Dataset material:
— START —

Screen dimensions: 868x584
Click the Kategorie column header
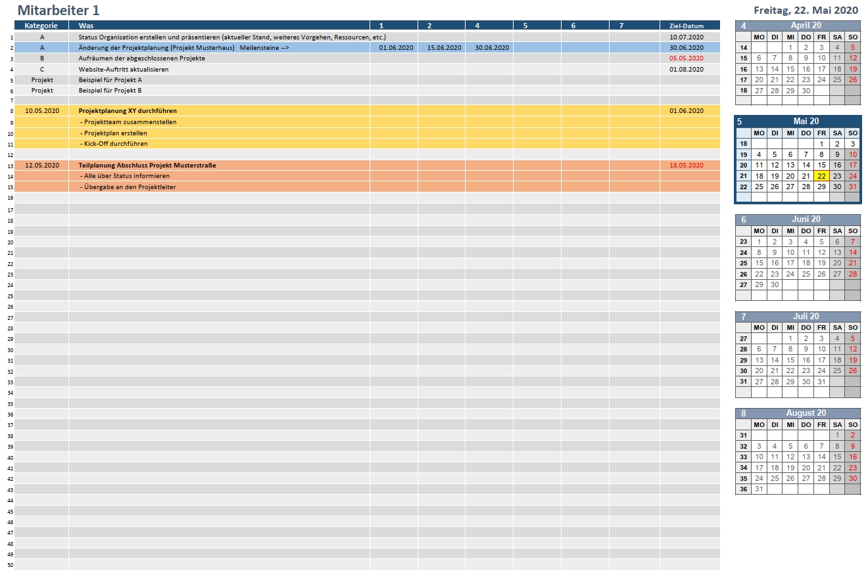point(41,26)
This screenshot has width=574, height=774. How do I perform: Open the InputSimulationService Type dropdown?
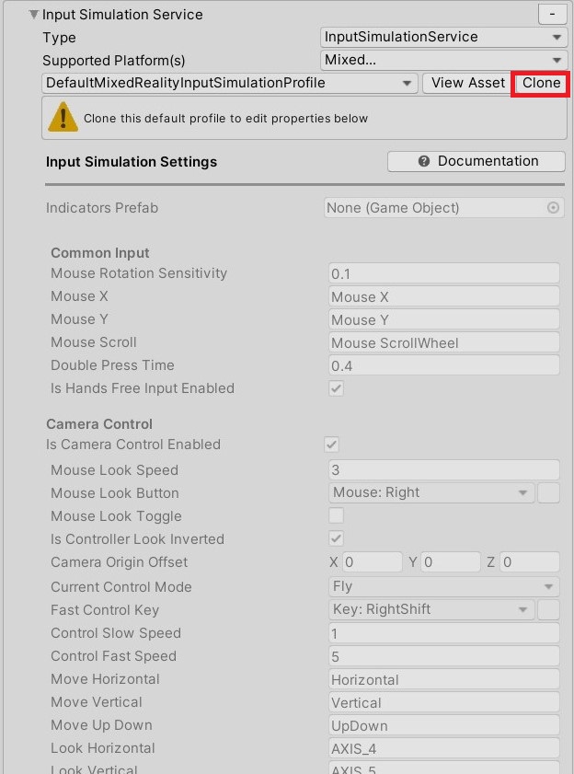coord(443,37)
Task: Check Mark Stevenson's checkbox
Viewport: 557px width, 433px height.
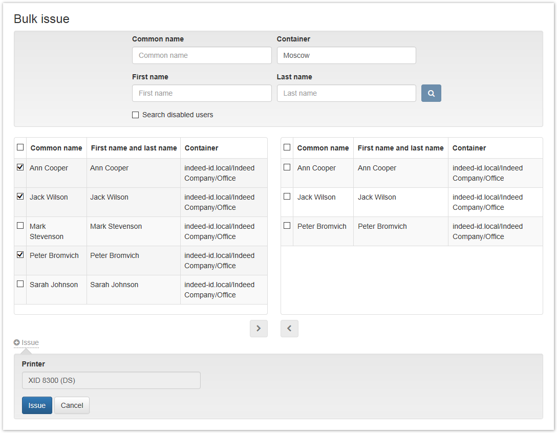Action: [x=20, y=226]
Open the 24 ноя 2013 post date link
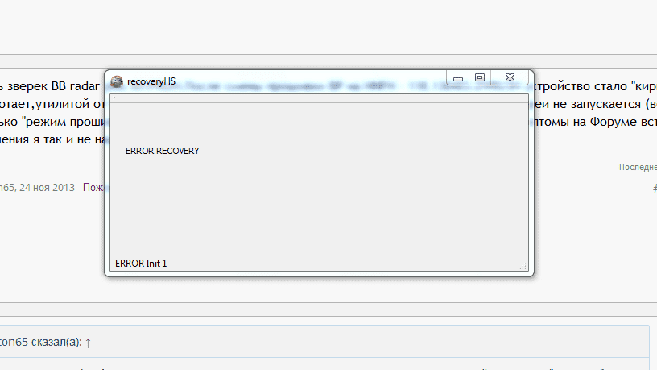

— END —

Instruction: Rewrite the lines of the material above as a numbered list, leaving out blank lines and the pictures.

Correct response:
1. Screen dimensions: 868x584
2. Click the Kategorie column header
3. point(41,26)
4. This screenshot has width=574, height=774. How do I perform: Open the InputSimulationService Type dropdown?
5. coord(443,37)
6. Task: Check Mark Stevenson's checkbox
7. Viewport: 557px width, 433px height.
8. Action: [x=20, y=226]
9. Open the 24 ноя 2013 post date link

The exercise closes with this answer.